As you may know, the coronavirus (SARS-Cov-2) has hit the Navajo people in New Mexico’s northwest corner especially hard – indeed harder than any country on earth. Looked at as the number of cases and the number of deaths per 100,000, the Navajo Nation (part in Arizona, part in New Mexico, and a little part in Utah) has a case rate 6 times as great as the US as a whole. The death rate is 3.3 times our country’s rate.
Fighting the pandemic in this corner of New Mexico is a team effort: the hard-working doctors, nurses and other care providers at Gallup Indian Medical Center and at Rehoboth McKinley County Hospital have received help from Doctors without Borders, from the University of California/San Francisco, and increasingly, from New Mexico’s Medical Reserve Corps (MRC).
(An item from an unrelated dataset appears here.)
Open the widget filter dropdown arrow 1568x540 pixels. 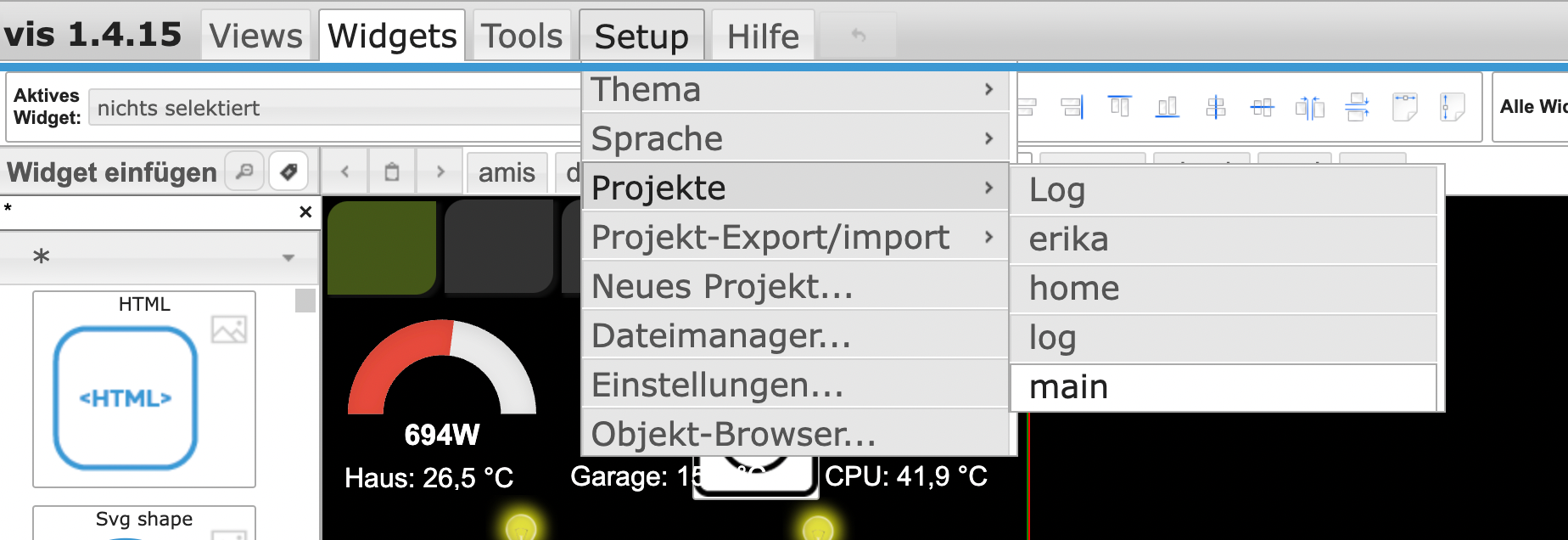286,256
The MRC is staffing the Gallup Alternative Care Facility (GACF), a conversion of the Hiroshi Miyamura (Gallup) High School gym into a temporary hospital. When hospitalized COVID-19 patients get better, they can be transferred to the GACF, usually for a few days until they can be sent home. Uniformly, they get careful, compassionate care from the nurses, techs, physician assistants and physicians who work there. Their rooms are spartan cubicles, but they are watched closely, they aren’t infecting those who they would go home to, and oxygen tanks are safe in comparison to how they would be in houses or hogans heated by wood stoves.
The heroes in this “war” are many – the people masking and self-isolating, the clerks in the few stores that are open, the workers in restaurants providing takeout meals, the care providers – those from Gallup, Albuquerque, Santa Fe, San Francisco, and all over the world who contribute or come to help the beleaguered local providers.
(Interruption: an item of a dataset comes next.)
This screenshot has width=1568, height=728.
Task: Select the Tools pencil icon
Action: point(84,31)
I’d mention three more. The US Army Corps of Engineers over a three-week period took a high school gym, basketball courts and all, wired it, installed oxygen pipes and the machinery to create negative pressure that would reduce the risk of cross-contamination, and built those little cubicles where up to 60 patients can be cared for. The other two are the principles in the Medical Reserve Corps who keep it all going: Bobbie Mackenzie, who works tirelessly behind the lines, under the New Mexico Department of Health in Santa Fe, to keep MRC volunteers coming to this beautiful but now suffering and shuttered area, and Luke Esquibel, a UNM employee who leads an Albuquerque effort to prevent the spread of COVID-19 among the people experiencing homelessness in our city. Luke is on the front lines, spending long days running the medical effort at the hotel where those in isolation with COVID-19 or in quarantine after an exposure to it.
People like Luke and Bobbie and all those others are heroes alongside Hiroshi Miyamura and other military men who defended our country. They give me hope that our country will conquer this virus as well as this politically dangerous time in our country’s history.